Auguran analistas que la gestión de Raúl Castro será favorable a reformas económicas que necesita la Isla
MONTREAL.- La renuncia del presidente Fidel Castro a seguir en el poder ha encontrado a la economía cubana con serias debilidades en sectores como alimentos y viviendas, pero fortalezas en la extracción de níquel, turismo y exportación de servicios.
Para este año diversas fuentes coinciden en que la mantención de los precios del níquel y el flujo constante de turismo generan buenas perspectivas a la economía de la isla del Caribe, que creció de 2005 a 2007 en promedio 9.7 por ciento.
El Producto Interno Bruto (PIB) cubano tuvo un crecimiento de 11.8 por ciento en 2005, 10 por ciento en 2006 y 7.5 por ciento en 2007, una tendencia descendente.

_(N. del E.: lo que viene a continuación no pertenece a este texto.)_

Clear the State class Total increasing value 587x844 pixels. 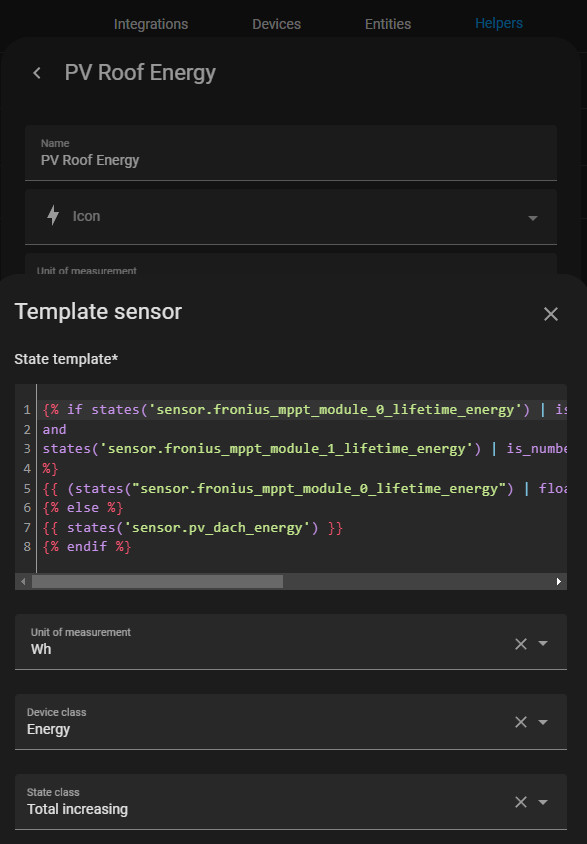520,802
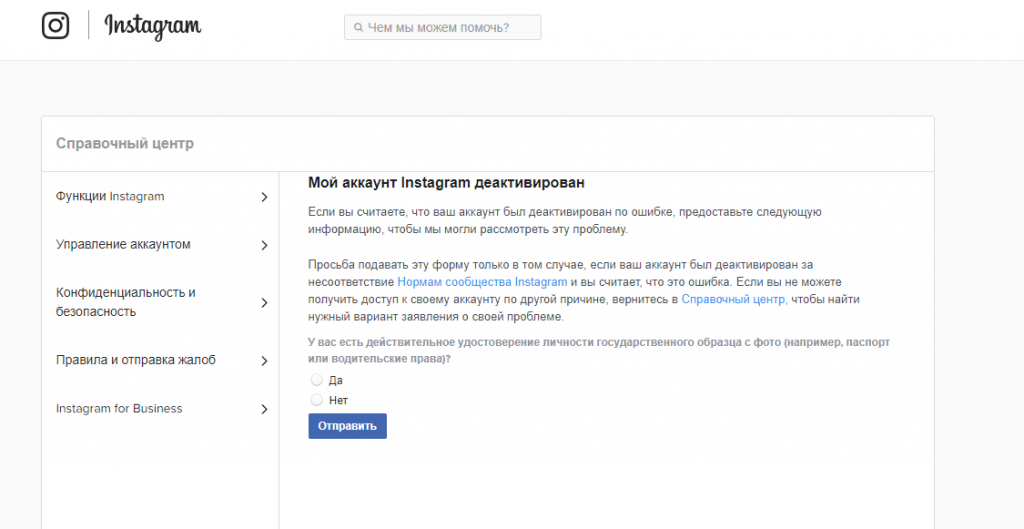This screenshot has width=1024, height=529.
Task: Expand the chevron next to 'Функции Instagram'
Action: pyautogui.click(x=264, y=198)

Para el ministro cubano de Economía y Planificación, José Luís Rodríguez, entre 2004 y 2007, el PIB cubano acumuló un incremento de 42.5 por ciento, que en parte compensó la baja de 35 por ciento tras la desaparición de la Unión Soviética en 1990.
En ese marco, la dirigencia que tomará las riendas políticas este domingo, augura una transición en la orientación de la política económica del país.
La posición que ha seguido el presidente interino Raúl Castro, a lo largo de su gestión que inició a principios del segundo semestre de 2006, ha sido favorable a las reformas económicas.
Inclusive, desde su cargo de ministro de las Fuerzas Armadas dirige una parte del eficiente sector económico del sector militar y que es un generador de divisas.
Un área donde son previsibles cambios es el alimentario, y fuentes oficiales cubanas han adelantado que se "discutirán y adoptarán reformas revolucionarias" en el campo e industrias agroalimentarias ante la demanda de alimentos, el eslabón débil de la economía cubana.
La viceministra de Economía y Planificación, Magalys Calvo, dio en semanas pasadas un dato revelador en este rubro: Cuba importa 84 por ciento de los alimentos de su canasta básica, lo que significa la erogación de mil millones de dólares.
Para analistas económicos en Canadá, Cuba podría seguir una ruta similar a la de China y Vietnam, dos países asiáticos con los cuales La Habana mantiene estrechas relaciones políticas y de amistad.
Otro rubro es el de la biotecnología, un campo en el cual Cuba ha hecho importantes avances y que participa en el sector exportador debido a su "potencial global", según el doctor Peter Singer del instituto de bioética de la Universidad de Toronto.
Para los expertos en biotecnología de Toronto la industria de biotecnología cubana tiene mucho potencial en nichos importantes, pero está siendo afectada por las restricciones que impone el bloqueo comercial estadounidense.
Para algunos analistas Cuba dispone de ventajas que algunos califican de "potencial asiático": una población con alto nivel educacional, un millón de graduados universitarios, un sistema de educación accesible y funcional, mano de obra calificada y estabilidad institucional.
Empero, los cambios en Cuba no serán fáciles ni rápidos porque deberán vencer inercias y resistencias burocráticas, deficiencias enraizadas en prácticas del pasado y el temor a un 'frenazo' en los cambios, como ocurrió en el pasado.